By: Jared Westover | Updated: 2023-01-11 | Comments (1) | Related: > Indexing
Problem
When I started creating SQL Server indexes, I only added columns to the key. Even if the handy green index hint suggested otherwise. It's been so long ago I can't remember where I first read about placing columns in the include or nonkey portion. However, somewhere along life's journey, I conformed. Why should you put columns in the key versus the nonkey area when creating an index? Does it matter? These are just of few of the questions we'll explore together.
Solution
In this tutorial, I'll start by defining the context of a covering index in SQL Server. Next, we'll discover how SQL Server stores the nonkey columns in an index structure. We'll explore two primary benefits of adding columns to the include portion of an index. There are more, but these are the two I've experienced the most. By the end of this tutorial, you'll have the skills to start creating better indexes today.
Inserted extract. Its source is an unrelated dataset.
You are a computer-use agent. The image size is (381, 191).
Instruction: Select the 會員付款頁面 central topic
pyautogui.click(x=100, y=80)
Covering Index in SQL Server
Let's start by answering the question, what's a covering index? The simplest way to describe it is an index that includes every column for a specific query. Sometimes you hear this referred to as covering the query. For example, take the simple query below.
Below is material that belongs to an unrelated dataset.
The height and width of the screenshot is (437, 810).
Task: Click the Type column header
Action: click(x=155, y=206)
SELECT Column1, Column2 FROM Table1 WHERE Column1 = 'Some value';
If you want to cover the query, an index like the one below does the trick.
CREATE NONCLUSTERED INDEX [IX_Column1_Column2] ON Table1 ( Column1, Column2 );
The index may also cover other queries, but we don't know. This speaks to another concept of database or server tuning. Where you're not looking at one query in isolation; however, that's beyond the scope of this article. For now, we'll focus on single queries.
In the example above, what would happen if we excluded Column2 from the index's key section? Likely, SQL would perform Key or RID lookups to fetch it from the base table. Avoiding lookups wins as one of the main reasons to cover a query. I'm not saying you never want lookups in your query plan. You might need to create dozens of indexes on a single table in a busy production environment to avoid them entirely. Since indexes take up space and require maintenance creating one for every column is not the best idea.
SQL Server Index Structure
I've included an illustration of an index structure below. You've likely seen some form of the image more times than you can count. I'll keep things simple and suggest only three levels exist. The root node, where SQL stores the index key. The intermediate node points to the next level. Finally, the leaf level or actual data pages are at the bottom of the tree.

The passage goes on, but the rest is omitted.